WHAT THE TASK REQUIRES - With pictures left out, only the lines from the one containing "Task: Select the 页面输入 value 4517" through the end of the records should be reproduced exactly, please.

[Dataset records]

"""

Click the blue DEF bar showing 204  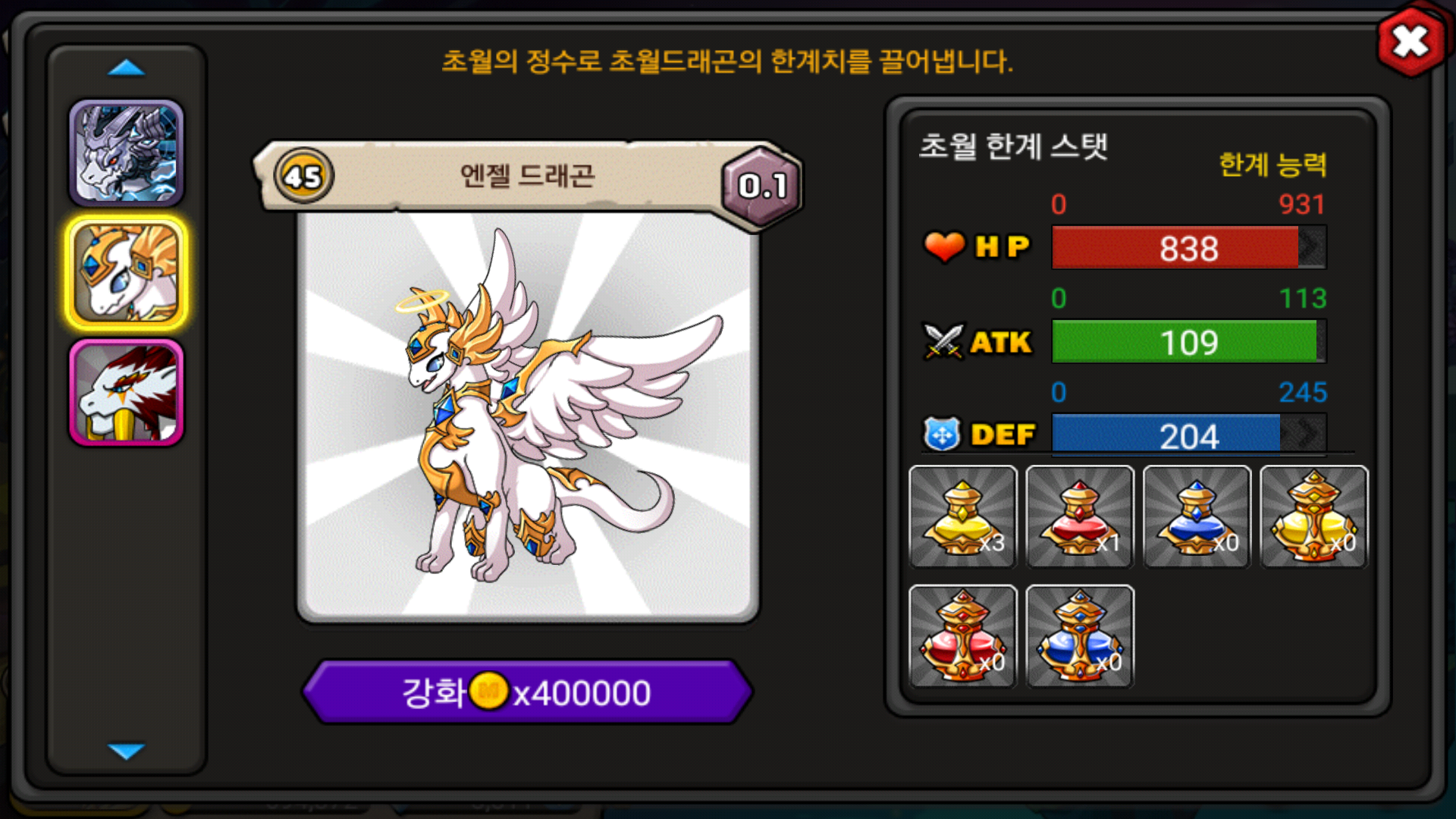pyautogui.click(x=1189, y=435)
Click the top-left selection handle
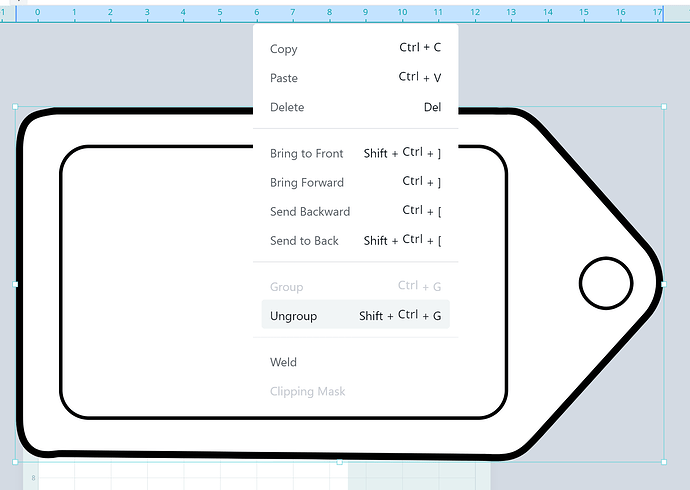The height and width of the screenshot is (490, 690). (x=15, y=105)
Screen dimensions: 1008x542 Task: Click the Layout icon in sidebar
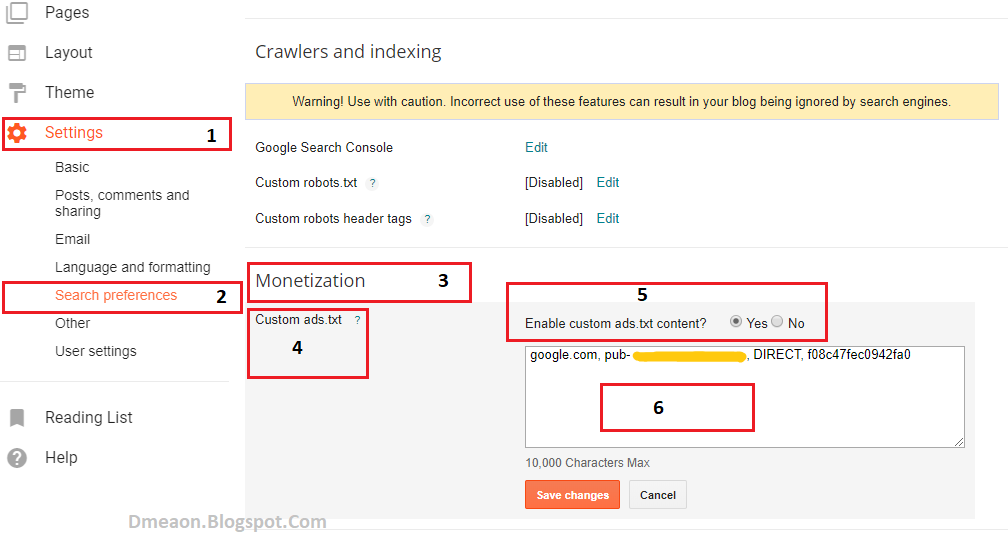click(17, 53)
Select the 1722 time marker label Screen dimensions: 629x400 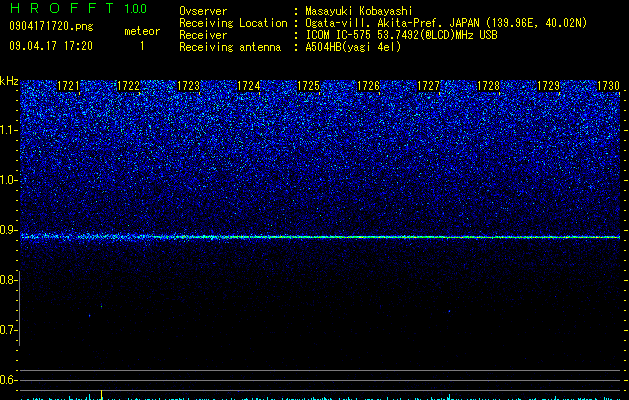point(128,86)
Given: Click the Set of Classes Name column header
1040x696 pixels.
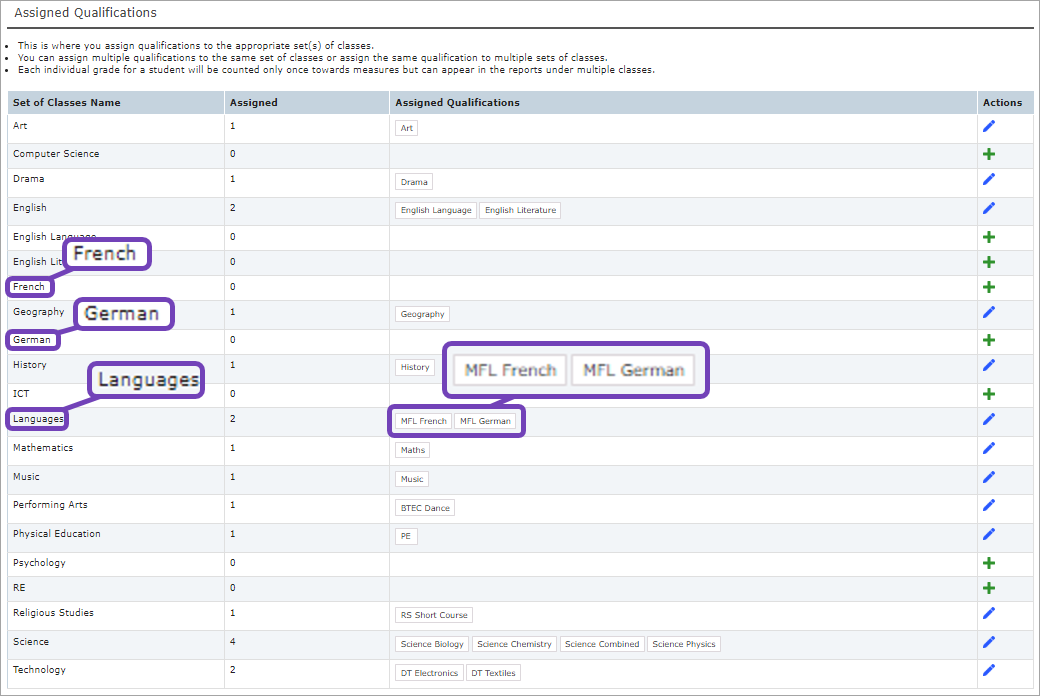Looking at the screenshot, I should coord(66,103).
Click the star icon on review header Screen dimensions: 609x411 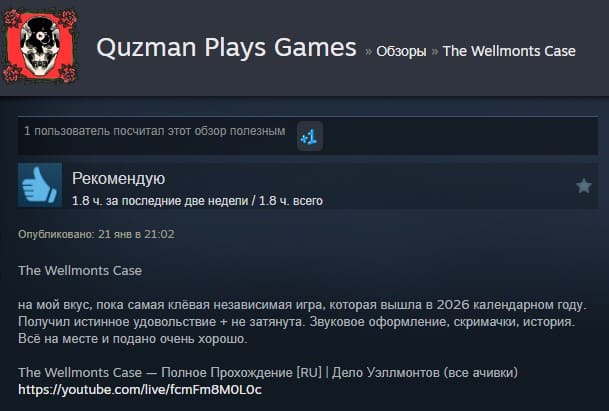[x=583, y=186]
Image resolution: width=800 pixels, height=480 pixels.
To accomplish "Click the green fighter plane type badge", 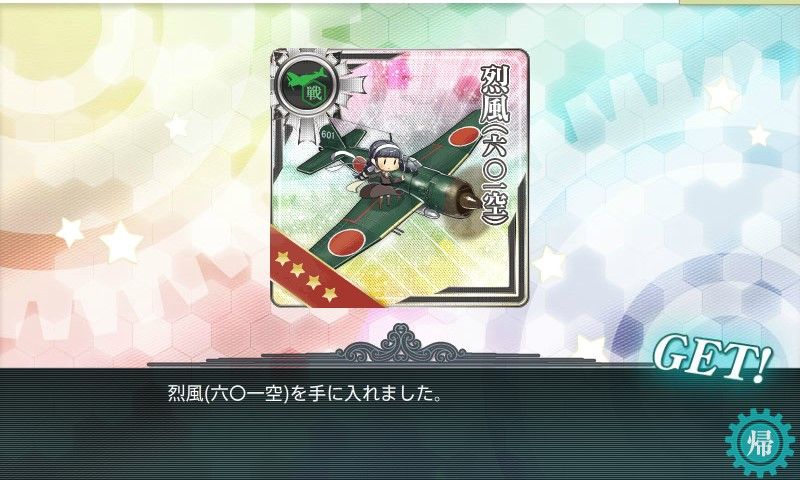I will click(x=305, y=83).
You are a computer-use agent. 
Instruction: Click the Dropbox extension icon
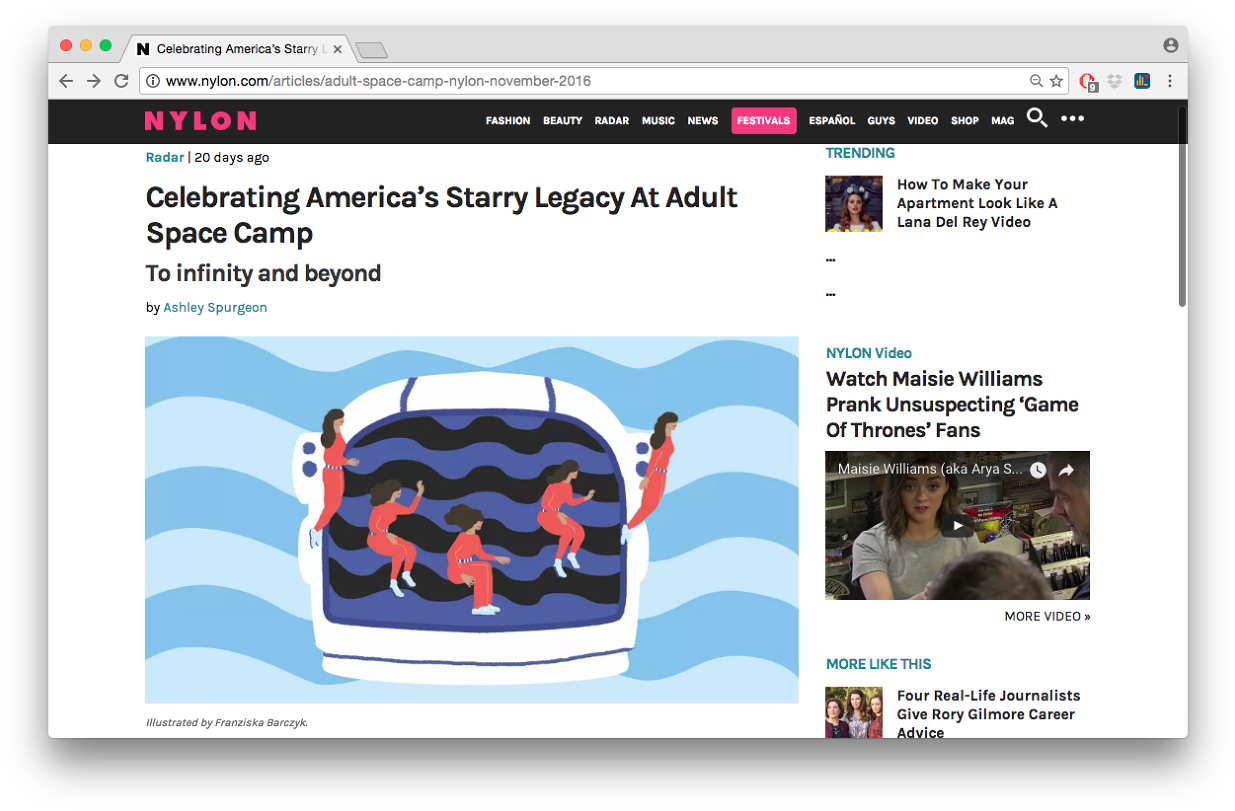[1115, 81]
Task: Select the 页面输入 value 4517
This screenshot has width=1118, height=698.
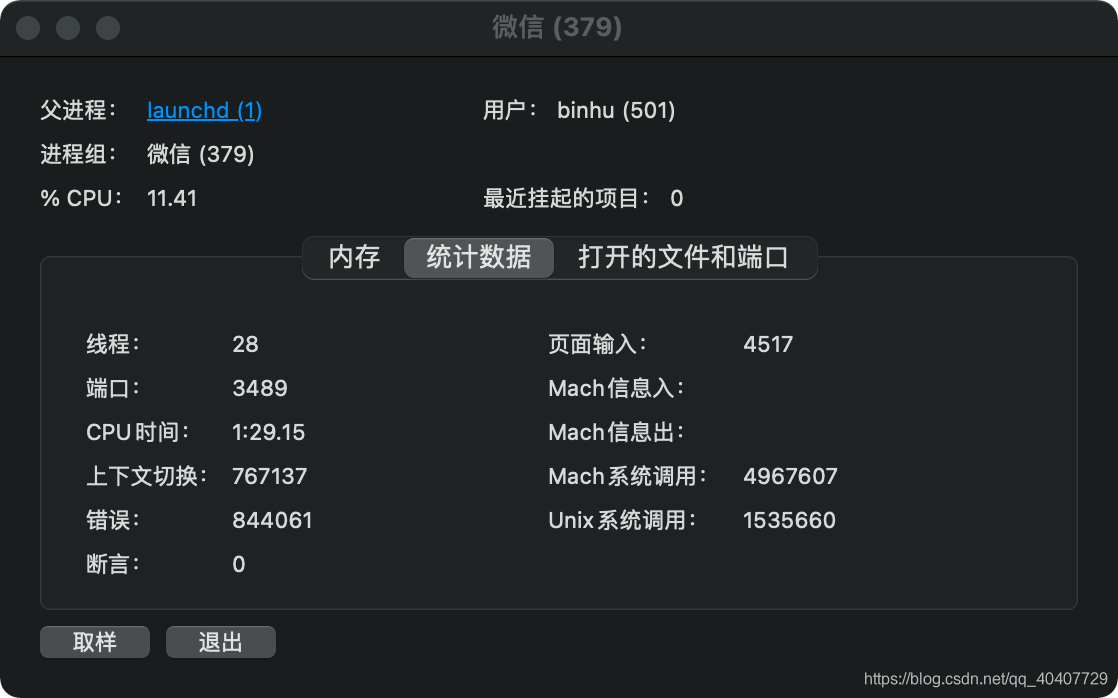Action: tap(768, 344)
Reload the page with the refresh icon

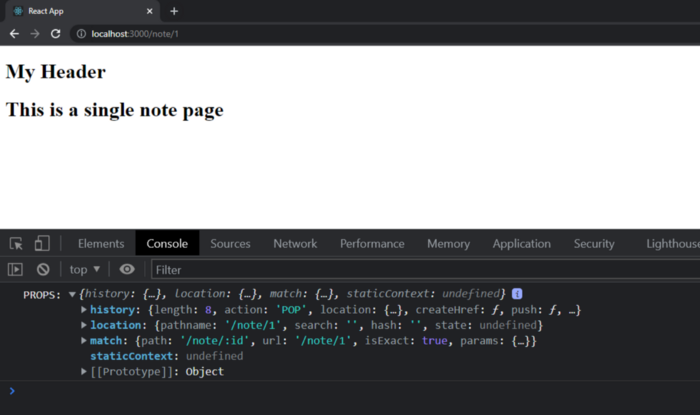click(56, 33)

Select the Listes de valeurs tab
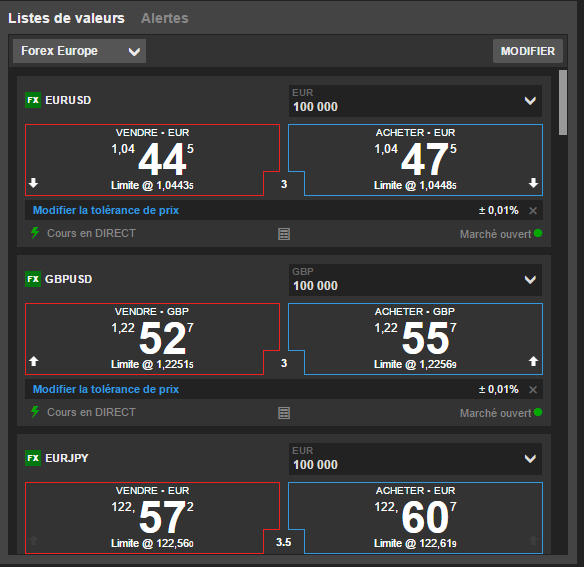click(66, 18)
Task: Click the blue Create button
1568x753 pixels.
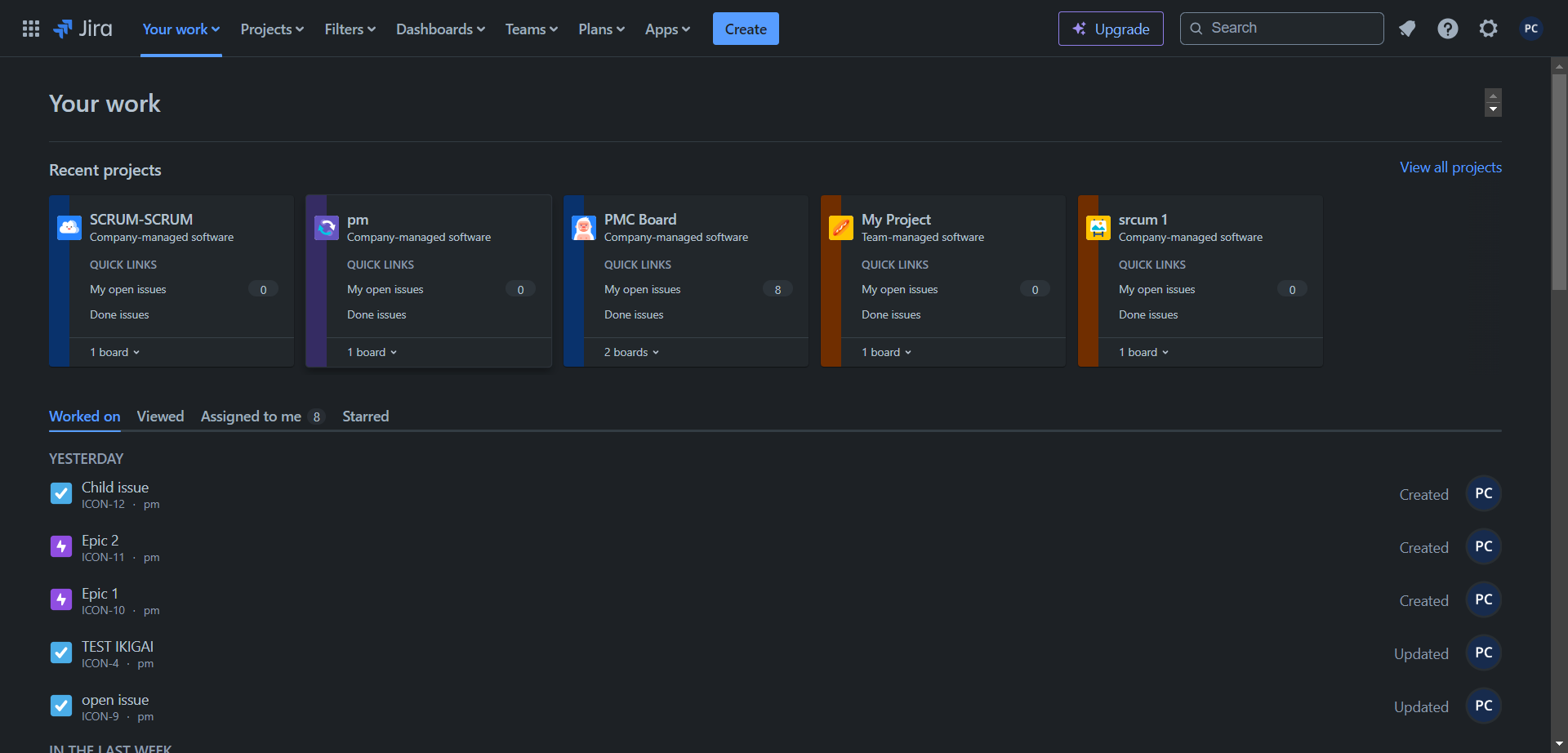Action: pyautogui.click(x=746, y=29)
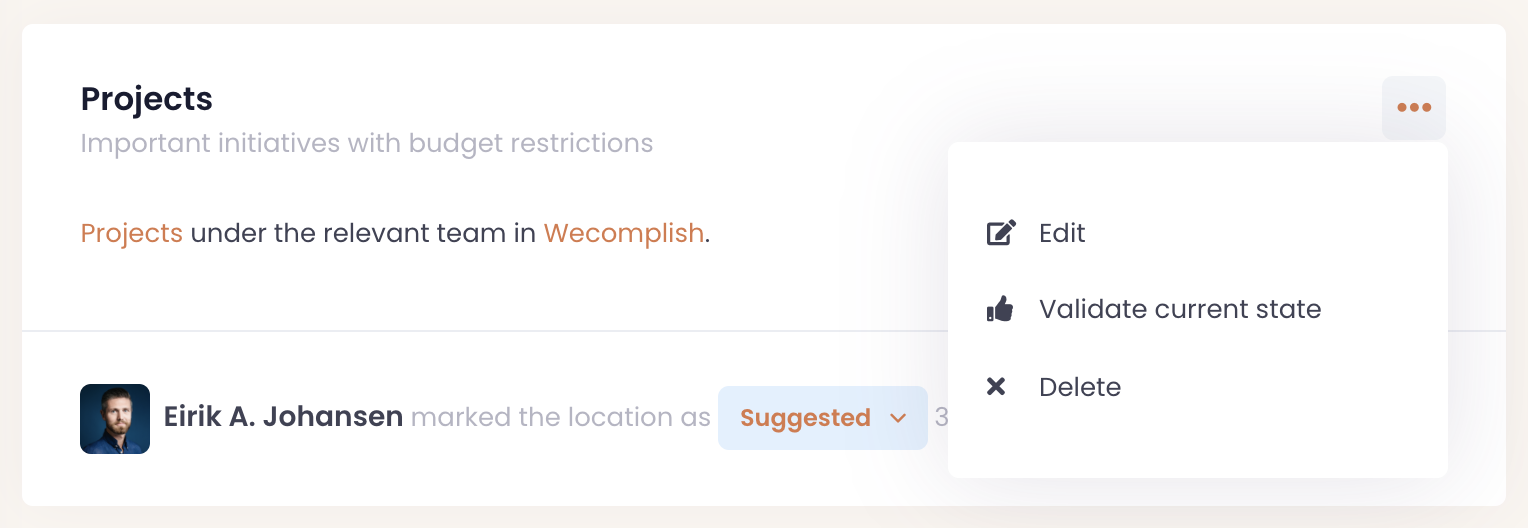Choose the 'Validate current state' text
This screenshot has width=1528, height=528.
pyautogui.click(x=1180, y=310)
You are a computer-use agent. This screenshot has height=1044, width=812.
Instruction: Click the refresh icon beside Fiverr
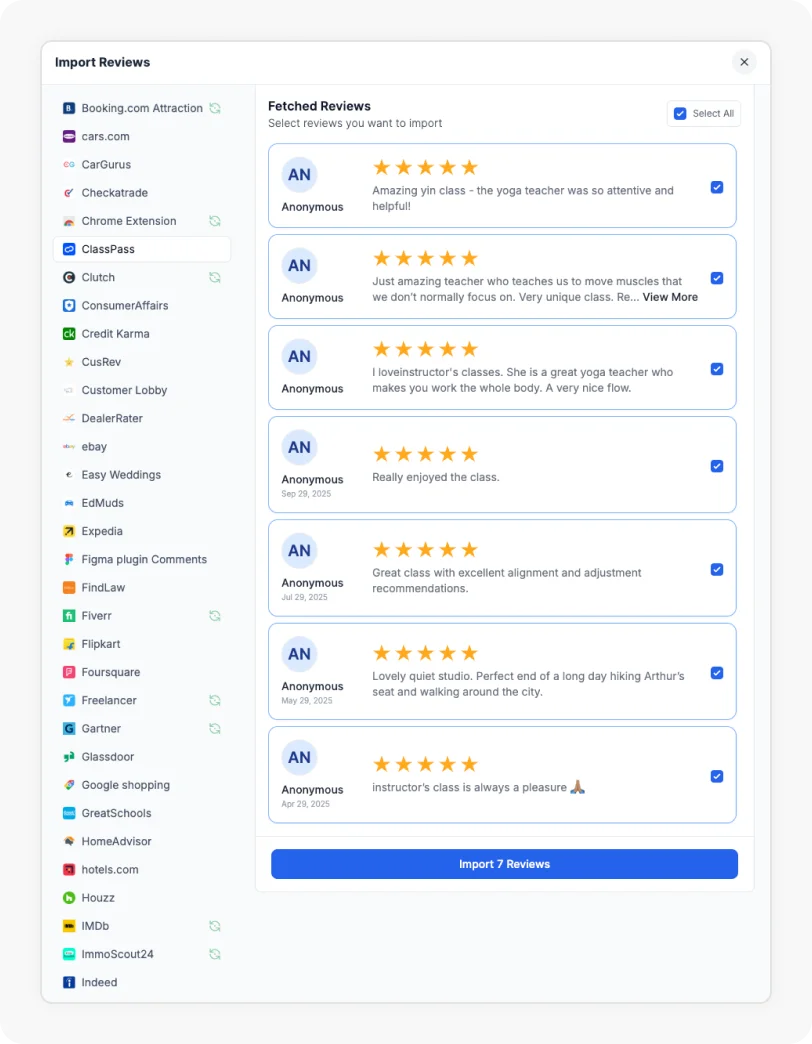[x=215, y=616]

"""

RESPONSE -
Task: Select the 页面输入 value 4517
This screenshot has width=1118, height=698.
Action: tap(768, 344)
Reload the page with the refresh icon

click(56, 33)

Select the Listes de valeurs tab
click(66, 18)
Task: Click the blue Create button
1568x753 pixels.
Action: pyautogui.click(x=746, y=29)
Choose the 'Validate current state' text
This screenshot has width=1528, height=528.
pyautogui.click(x=1180, y=310)
You are a computer-use agent. This screenshot has height=1044, width=812.
Instruction: Click the refresh icon beside Fiverr
[x=215, y=616]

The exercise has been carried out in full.